§ Instructions for the task
Return each line of the records holding the string "истории".

/---

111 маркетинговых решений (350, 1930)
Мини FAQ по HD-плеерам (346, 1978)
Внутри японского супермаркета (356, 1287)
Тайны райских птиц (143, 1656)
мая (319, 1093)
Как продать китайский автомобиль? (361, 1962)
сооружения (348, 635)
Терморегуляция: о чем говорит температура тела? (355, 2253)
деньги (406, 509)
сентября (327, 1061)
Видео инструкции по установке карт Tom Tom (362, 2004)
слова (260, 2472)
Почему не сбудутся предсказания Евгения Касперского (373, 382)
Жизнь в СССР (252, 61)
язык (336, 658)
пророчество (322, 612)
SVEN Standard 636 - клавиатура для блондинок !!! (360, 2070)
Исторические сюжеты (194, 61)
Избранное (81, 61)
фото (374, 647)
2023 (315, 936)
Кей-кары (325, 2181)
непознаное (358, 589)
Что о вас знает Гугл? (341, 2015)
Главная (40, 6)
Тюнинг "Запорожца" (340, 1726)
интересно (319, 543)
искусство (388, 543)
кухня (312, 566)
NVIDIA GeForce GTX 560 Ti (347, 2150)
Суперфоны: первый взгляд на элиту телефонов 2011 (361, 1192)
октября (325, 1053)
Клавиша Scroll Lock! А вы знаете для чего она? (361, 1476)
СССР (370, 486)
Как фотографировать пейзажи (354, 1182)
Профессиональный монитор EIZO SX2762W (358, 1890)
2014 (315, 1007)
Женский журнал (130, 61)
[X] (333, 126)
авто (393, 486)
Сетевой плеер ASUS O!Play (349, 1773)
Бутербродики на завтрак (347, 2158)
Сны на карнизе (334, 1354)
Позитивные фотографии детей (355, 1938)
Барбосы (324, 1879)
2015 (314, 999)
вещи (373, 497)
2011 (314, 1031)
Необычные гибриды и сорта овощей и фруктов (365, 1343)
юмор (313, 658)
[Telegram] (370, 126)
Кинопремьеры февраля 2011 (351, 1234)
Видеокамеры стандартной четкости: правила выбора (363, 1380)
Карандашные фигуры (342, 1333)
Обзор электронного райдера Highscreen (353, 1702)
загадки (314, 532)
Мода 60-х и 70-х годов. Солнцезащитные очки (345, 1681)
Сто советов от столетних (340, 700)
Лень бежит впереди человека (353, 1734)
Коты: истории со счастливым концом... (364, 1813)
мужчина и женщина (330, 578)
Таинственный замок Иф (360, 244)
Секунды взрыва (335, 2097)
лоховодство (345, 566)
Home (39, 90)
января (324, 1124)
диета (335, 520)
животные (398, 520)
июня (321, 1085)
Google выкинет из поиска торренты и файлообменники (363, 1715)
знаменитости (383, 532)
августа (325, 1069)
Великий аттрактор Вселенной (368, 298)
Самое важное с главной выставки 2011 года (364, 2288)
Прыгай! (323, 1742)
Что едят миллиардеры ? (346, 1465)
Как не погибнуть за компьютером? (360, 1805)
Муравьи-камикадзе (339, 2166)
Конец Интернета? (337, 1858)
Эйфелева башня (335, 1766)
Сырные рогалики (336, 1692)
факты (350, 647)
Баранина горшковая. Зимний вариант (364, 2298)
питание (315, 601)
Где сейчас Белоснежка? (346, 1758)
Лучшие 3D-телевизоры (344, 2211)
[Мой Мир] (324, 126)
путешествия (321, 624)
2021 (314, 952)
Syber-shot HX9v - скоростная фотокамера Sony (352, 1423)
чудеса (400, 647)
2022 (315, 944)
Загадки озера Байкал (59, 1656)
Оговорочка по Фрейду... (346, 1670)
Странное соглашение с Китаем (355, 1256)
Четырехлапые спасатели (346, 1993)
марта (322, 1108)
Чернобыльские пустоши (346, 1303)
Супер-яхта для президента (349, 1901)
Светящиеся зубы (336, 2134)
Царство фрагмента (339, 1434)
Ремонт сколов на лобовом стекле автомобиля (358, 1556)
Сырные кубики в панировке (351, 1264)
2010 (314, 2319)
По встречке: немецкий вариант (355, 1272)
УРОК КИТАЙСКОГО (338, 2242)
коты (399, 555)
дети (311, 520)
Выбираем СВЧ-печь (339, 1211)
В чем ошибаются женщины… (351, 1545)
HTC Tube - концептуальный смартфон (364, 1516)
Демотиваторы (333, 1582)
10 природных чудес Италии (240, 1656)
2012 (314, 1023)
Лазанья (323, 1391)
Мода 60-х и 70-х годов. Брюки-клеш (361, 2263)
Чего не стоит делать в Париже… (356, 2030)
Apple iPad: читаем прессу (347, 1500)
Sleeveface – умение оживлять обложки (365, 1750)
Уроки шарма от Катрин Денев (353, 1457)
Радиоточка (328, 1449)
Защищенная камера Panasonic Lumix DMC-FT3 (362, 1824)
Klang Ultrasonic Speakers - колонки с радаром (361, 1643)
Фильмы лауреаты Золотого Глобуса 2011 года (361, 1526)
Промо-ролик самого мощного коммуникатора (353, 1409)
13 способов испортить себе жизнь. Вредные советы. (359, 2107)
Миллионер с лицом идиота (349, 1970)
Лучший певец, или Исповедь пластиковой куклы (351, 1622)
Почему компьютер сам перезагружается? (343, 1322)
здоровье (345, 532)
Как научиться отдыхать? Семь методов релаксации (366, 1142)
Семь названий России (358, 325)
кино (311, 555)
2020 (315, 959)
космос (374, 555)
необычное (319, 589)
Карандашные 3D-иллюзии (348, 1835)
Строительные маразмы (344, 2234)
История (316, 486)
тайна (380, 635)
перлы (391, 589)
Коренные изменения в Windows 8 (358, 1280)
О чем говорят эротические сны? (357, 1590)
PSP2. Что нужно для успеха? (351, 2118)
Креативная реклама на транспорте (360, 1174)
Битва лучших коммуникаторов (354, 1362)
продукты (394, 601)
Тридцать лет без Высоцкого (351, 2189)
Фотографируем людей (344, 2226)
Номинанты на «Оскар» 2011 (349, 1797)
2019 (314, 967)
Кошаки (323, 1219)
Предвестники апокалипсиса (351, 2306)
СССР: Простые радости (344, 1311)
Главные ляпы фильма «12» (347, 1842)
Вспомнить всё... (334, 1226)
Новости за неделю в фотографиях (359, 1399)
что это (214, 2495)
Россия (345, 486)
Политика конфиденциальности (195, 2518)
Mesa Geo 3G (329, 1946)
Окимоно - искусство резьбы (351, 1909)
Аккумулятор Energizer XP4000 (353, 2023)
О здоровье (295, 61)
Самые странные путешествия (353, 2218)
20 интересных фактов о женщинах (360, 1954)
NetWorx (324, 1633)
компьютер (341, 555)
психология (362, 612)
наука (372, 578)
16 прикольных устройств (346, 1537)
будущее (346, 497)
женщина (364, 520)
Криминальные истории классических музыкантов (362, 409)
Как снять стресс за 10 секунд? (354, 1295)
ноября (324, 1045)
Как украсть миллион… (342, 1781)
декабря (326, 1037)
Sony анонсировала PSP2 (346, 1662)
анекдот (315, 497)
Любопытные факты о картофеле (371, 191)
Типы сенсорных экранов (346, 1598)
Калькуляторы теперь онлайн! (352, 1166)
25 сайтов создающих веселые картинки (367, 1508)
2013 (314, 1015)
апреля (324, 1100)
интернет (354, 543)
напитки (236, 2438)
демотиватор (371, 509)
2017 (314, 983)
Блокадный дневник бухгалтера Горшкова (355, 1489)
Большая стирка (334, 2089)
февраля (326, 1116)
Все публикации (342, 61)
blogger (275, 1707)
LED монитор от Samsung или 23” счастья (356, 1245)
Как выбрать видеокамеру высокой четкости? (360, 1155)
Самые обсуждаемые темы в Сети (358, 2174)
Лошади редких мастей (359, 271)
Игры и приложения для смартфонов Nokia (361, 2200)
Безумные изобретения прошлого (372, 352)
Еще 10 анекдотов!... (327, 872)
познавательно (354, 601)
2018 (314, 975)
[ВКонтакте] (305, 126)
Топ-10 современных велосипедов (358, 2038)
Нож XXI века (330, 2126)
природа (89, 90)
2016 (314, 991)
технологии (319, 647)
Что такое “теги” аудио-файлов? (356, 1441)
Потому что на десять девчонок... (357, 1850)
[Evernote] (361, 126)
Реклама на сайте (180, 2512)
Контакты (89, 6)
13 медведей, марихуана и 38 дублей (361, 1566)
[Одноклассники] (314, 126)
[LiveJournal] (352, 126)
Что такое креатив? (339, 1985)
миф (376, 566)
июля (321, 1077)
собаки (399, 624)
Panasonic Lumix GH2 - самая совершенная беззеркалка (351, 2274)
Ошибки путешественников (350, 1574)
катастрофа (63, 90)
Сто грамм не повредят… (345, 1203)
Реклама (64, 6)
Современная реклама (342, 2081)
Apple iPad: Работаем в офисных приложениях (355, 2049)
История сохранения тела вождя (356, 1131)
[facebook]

\---

§ Task solution
Коты: истории со счастливым концом... (364, 1813)
Криминальные истории классических музыкантов (362, 409)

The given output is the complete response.